Work task:
Each entry needs to appear again, retyped exactly as it is below.

Stored data entries:
::::

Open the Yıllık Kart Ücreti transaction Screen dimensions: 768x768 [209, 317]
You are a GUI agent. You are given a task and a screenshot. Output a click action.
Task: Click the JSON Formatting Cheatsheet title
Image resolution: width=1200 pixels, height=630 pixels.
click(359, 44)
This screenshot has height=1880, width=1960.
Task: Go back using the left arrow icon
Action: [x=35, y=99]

::::

Output for this task:
Open the Yıllık Kart Ücreti transaction Screen dimensions: 768x768 [209, 317]
You are a GUI agent. You are given a task and a screenshot. Output a click action.
Task: Click the JSON Formatting Cheatsheet title
Image resolution: width=1200 pixels, height=630 pixels.
click(359, 44)
This screenshot has height=1880, width=1960.
Task: Go back using the left arrow icon
Action: [x=35, y=99]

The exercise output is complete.